### [ABOUT THIS EXERCISE]
Write out the whole listing word for word.

________________________

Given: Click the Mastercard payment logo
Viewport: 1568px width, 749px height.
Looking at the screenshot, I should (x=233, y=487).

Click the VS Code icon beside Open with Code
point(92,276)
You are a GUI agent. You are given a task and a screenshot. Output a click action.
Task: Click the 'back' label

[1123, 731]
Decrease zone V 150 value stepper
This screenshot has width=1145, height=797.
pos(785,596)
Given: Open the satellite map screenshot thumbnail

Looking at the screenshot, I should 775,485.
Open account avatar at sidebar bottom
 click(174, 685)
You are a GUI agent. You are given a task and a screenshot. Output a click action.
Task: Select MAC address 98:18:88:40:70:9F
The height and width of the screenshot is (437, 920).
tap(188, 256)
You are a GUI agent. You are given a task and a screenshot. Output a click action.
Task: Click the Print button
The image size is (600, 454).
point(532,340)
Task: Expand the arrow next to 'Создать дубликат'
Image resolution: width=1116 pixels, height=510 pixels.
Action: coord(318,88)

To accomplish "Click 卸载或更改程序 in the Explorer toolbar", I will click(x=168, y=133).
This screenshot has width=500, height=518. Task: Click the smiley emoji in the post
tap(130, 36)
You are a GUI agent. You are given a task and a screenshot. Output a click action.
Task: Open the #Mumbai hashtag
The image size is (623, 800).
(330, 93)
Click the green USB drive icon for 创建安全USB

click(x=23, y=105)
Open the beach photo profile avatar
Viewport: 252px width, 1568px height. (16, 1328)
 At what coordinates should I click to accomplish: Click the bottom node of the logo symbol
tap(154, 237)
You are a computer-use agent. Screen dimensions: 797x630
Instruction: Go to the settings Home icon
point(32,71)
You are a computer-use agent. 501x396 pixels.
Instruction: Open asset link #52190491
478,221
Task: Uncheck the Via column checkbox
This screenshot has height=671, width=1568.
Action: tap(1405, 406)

________________________

### [EXERCISE OUTPUT]
Given: Click the Mastercard payment logo
Viewport: 1568px width, 749px height.
Looking at the screenshot, I should (x=233, y=487).

Click the VS Code icon beside Open with Code
point(92,276)
You are a GUI agent. You are given a task and a screenshot. Output a click action.
Task: Click the 'back' label

[1123, 731]
Decrease zone V 150 value stepper
This screenshot has width=1145, height=797.
pos(785,596)
Given: Open the satellite map screenshot thumbnail

Looking at the screenshot, I should 775,485.
Open account avatar at sidebar bottom
 click(174, 685)
You are a GUI agent. You are given a task and a screenshot. Output a click action.
Task: Select MAC address 98:18:88:40:70:9F
The height and width of the screenshot is (437, 920).
tap(188, 256)
You are a GUI agent. You are given a task and a screenshot. Output a click action.
Task: Click the Print button
The image size is (600, 454).
point(532,340)
Task: Expand the arrow next to 'Создать дубликат'
Image resolution: width=1116 pixels, height=510 pixels.
Action: coord(318,88)

To accomplish "Click 卸载或更改程序 in the Explorer toolbar", I will click(x=168, y=133).
This screenshot has width=500, height=518. Task: Click the smiley emoji in the post
tap(130, 36)
You are a GUI agent. You are given a task and a screenshot. Output a click action.
Task: Open the #Mumbai hashtag
The image size is (623, 800).
(330, 93)
Click the green USB drive icon for 创建安全USB

click(x=23, y=105)
Open the beach photo profile avatar
Viewport: 252px width, 1568px height. (16, 1328)
 At what coordinates should I click to accomplish: Click the bottom node of the logo symbol
tap(154, 237)
You are a computer-use agent. Screen dimensions: 797x630
Instruction: Go to the settings Home icon
point(32,71)
You are a computer-use agent. 501x396 pixels.
Instruction: Open asset link #52190491
478,221
Task: Uncheck the Via column checkbox
This screenshot has height=671, width=1568.
Action: tap(1405, 406)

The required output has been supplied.